* REQUIREMENT
The number of lines below that contain the word "agent" is all that the answer should hold.

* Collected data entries
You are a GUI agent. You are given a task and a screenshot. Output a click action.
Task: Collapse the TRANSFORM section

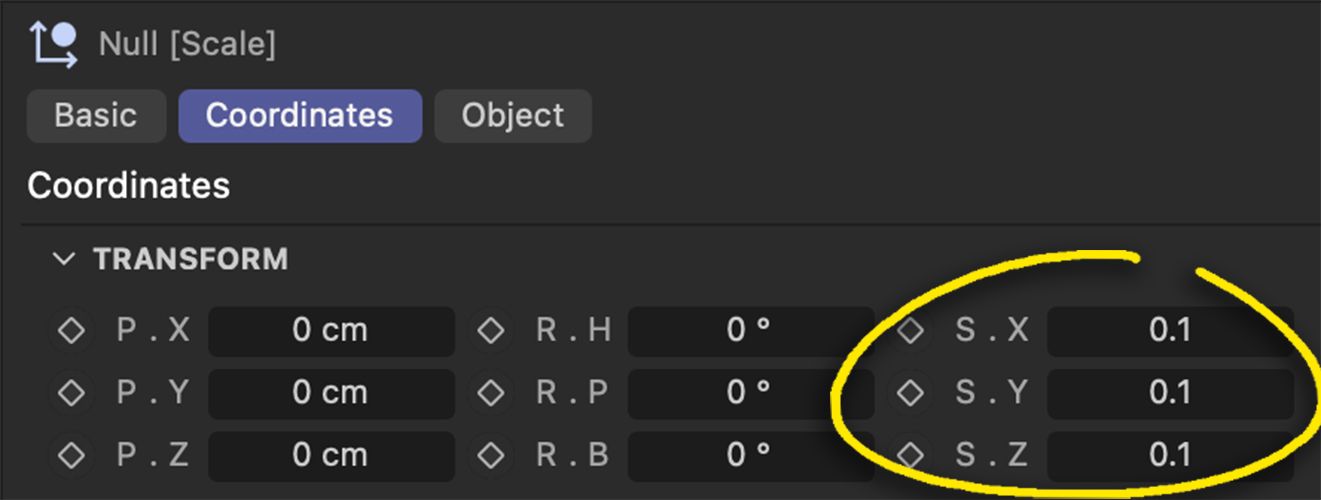pos(64,259)
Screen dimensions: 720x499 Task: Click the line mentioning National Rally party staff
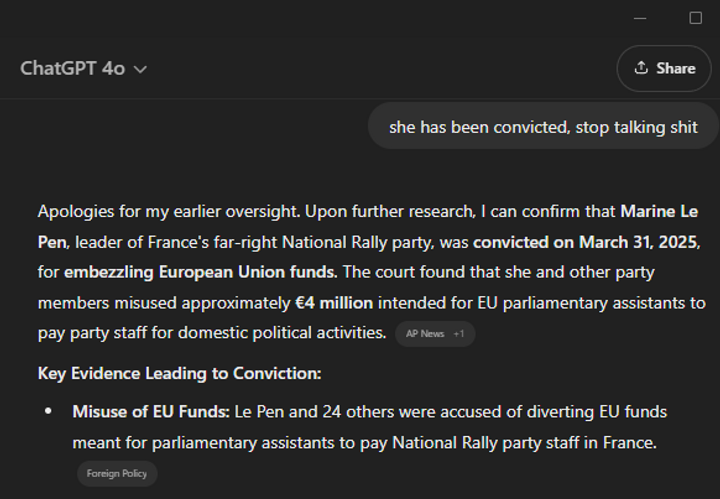point(365,443)
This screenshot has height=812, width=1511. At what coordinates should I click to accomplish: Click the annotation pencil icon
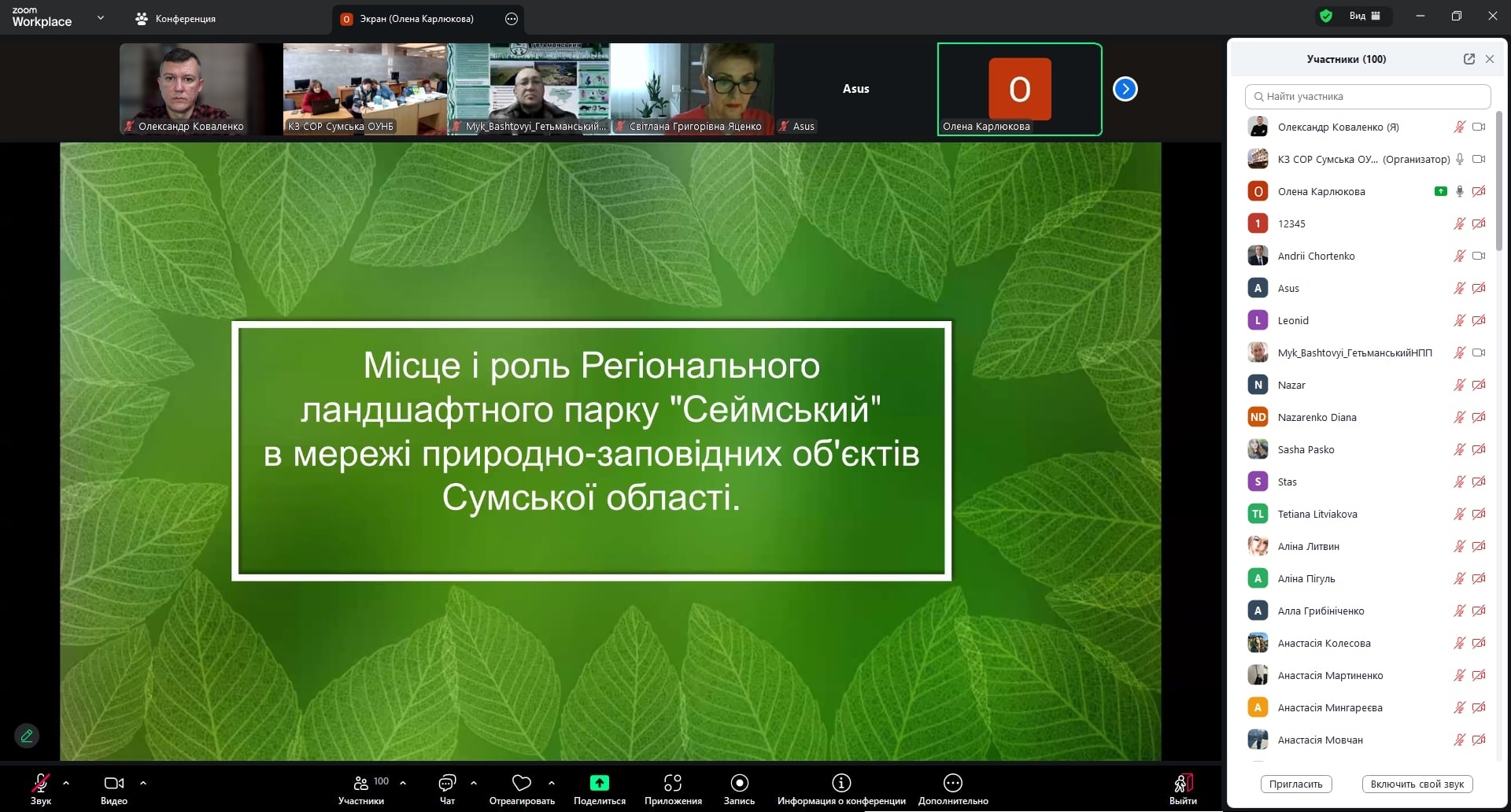coord(27,736)
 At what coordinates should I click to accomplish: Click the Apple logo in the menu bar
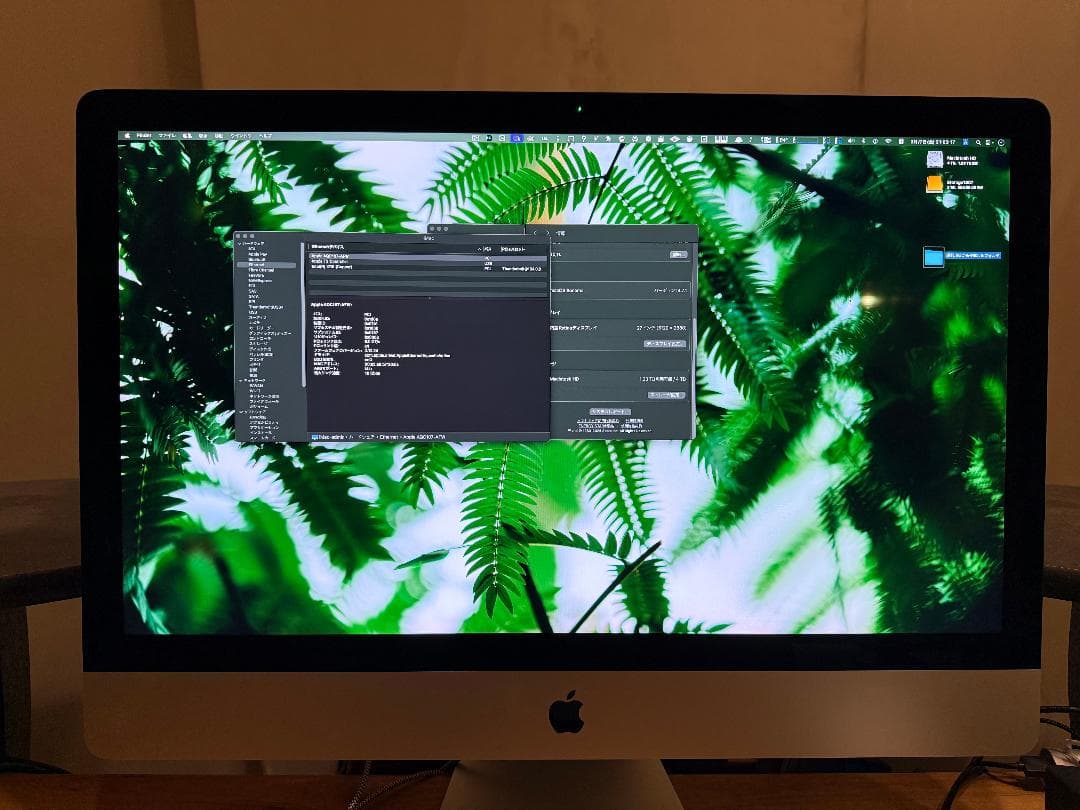pyautogui.click(x=128, y=134)
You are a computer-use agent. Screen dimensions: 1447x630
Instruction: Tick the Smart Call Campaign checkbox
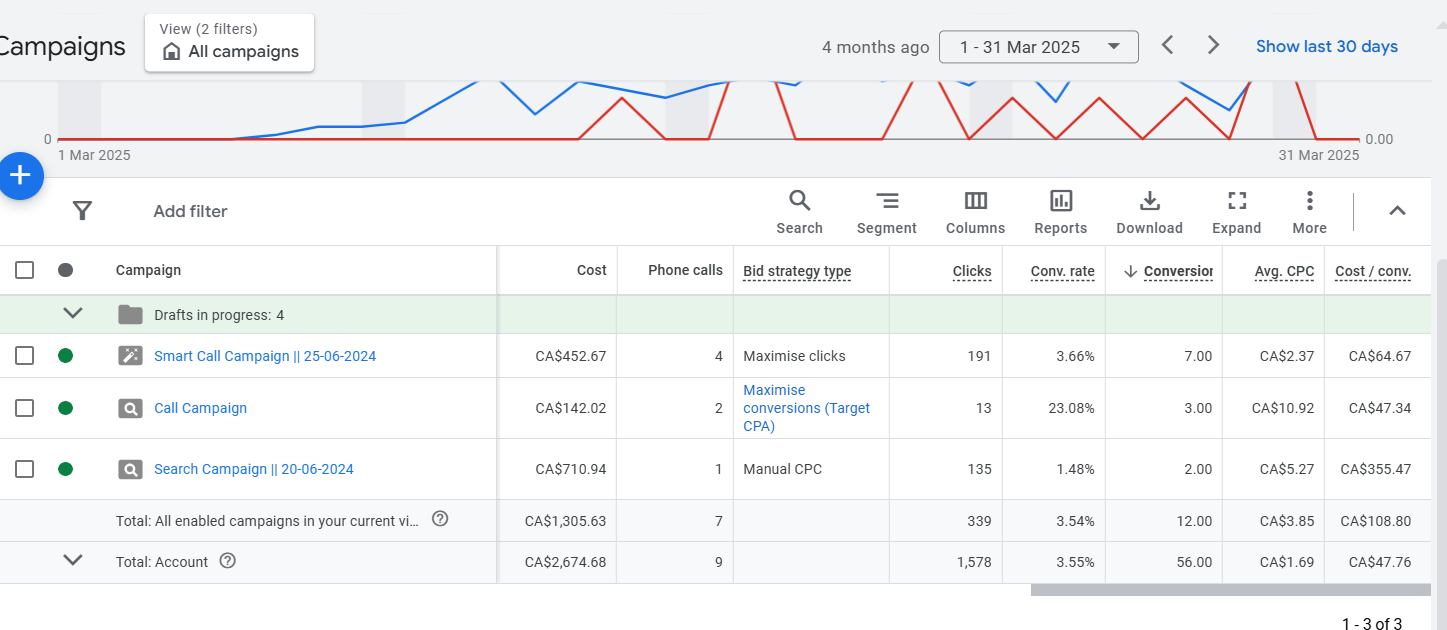(x=25, y=356)
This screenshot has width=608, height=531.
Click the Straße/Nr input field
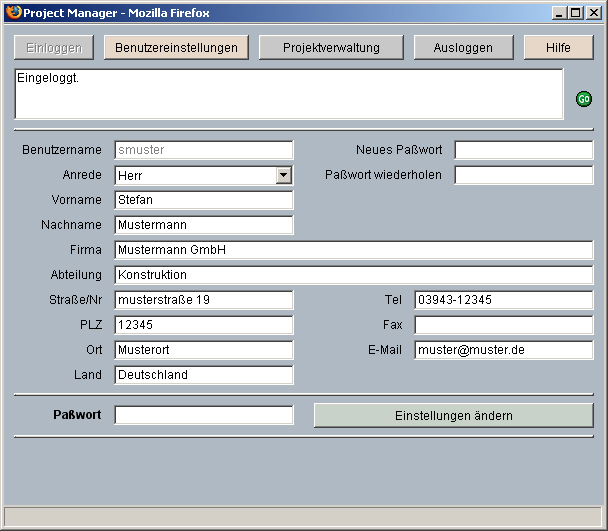pos(204,300)
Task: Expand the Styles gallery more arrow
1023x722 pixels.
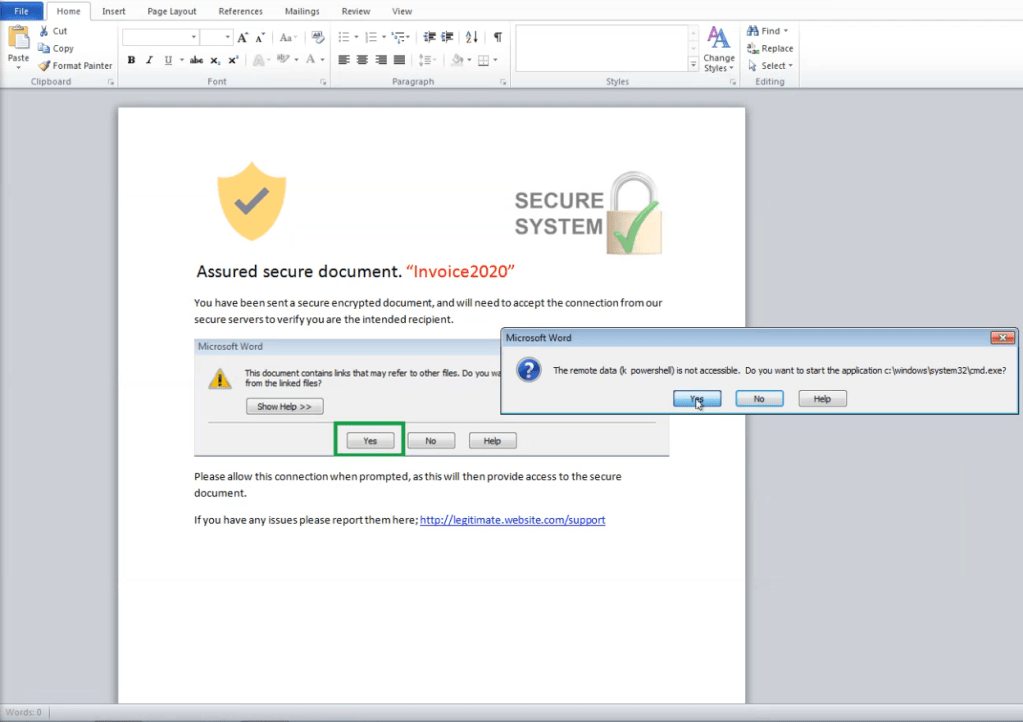Action: pos(693,65)
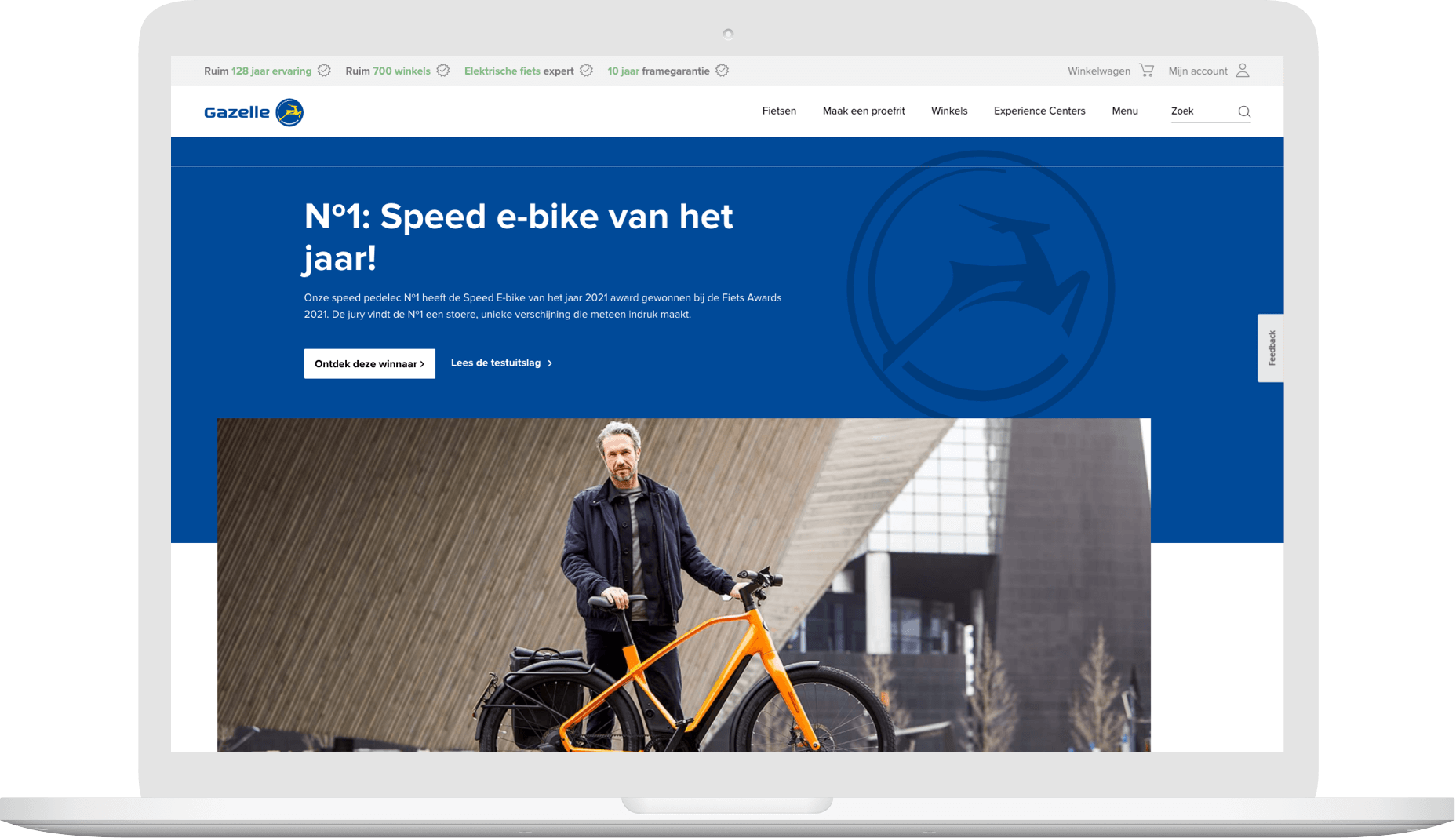Open the Feedback side tab
This screenshot has width=1456, height=838.
(x=1271, y=348)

* PROBLEM SOLUTION
2